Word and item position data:
--------------------

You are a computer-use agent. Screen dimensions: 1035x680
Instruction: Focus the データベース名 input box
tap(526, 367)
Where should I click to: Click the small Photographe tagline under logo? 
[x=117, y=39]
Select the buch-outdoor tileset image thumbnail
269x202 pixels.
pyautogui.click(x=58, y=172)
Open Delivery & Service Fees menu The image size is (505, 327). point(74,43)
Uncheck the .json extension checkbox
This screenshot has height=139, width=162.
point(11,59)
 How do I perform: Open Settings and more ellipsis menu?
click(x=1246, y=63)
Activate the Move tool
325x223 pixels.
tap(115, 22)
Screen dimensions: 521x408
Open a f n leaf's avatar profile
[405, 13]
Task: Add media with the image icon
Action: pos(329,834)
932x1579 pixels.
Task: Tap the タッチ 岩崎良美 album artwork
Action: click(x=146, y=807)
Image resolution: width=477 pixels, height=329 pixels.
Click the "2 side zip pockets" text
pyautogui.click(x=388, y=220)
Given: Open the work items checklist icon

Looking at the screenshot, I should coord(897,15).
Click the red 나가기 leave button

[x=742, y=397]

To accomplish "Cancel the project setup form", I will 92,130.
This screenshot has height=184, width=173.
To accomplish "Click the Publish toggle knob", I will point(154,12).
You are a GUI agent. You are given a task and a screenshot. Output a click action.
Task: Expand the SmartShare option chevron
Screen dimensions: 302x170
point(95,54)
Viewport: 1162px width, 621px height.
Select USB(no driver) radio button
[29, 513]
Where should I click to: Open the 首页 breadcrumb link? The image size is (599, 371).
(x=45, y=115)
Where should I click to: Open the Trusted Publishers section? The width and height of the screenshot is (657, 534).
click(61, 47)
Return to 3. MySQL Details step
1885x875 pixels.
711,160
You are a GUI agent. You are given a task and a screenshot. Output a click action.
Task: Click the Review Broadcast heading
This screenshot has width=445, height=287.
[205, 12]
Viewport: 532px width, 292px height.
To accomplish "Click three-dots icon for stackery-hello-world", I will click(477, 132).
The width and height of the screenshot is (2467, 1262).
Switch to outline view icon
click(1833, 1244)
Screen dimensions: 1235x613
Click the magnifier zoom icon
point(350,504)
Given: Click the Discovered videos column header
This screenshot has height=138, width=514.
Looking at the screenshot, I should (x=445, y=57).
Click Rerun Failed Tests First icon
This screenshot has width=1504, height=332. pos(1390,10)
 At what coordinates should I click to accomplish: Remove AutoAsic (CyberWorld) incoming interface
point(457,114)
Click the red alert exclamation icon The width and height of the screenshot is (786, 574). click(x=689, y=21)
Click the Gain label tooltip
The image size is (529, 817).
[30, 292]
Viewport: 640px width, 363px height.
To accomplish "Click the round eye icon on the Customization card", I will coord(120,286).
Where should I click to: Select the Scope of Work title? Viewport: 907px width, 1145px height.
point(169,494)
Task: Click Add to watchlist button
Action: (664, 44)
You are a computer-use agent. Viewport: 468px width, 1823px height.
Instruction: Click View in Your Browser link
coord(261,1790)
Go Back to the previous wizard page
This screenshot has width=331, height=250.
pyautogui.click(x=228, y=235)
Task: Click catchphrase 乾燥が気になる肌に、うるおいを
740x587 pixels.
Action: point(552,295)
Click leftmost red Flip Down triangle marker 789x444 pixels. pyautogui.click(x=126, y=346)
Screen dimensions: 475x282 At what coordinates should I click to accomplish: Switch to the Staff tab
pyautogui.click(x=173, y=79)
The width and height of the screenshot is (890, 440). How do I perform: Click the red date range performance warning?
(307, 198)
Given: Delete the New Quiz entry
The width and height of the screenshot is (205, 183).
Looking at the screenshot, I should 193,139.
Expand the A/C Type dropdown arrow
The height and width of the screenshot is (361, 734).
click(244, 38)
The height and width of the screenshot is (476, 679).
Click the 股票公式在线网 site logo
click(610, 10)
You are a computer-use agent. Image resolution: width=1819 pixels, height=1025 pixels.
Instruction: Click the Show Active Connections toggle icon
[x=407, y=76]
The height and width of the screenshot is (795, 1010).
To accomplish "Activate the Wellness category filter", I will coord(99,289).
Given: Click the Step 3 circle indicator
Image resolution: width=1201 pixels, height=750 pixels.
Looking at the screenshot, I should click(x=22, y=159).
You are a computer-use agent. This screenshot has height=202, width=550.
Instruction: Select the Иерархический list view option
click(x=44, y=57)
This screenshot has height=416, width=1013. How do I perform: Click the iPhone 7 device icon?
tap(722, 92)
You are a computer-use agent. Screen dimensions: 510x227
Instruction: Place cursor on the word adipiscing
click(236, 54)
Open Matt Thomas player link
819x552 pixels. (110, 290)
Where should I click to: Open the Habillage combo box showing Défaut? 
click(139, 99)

--------------------

> Exercise task:
Return every line of the entries above that contains the word "Activate", treating uppercase and lowercase as different.

> Result:
Activate the Move tool
To accomplish "Activate the Wellness category filter", I will coord(99,289).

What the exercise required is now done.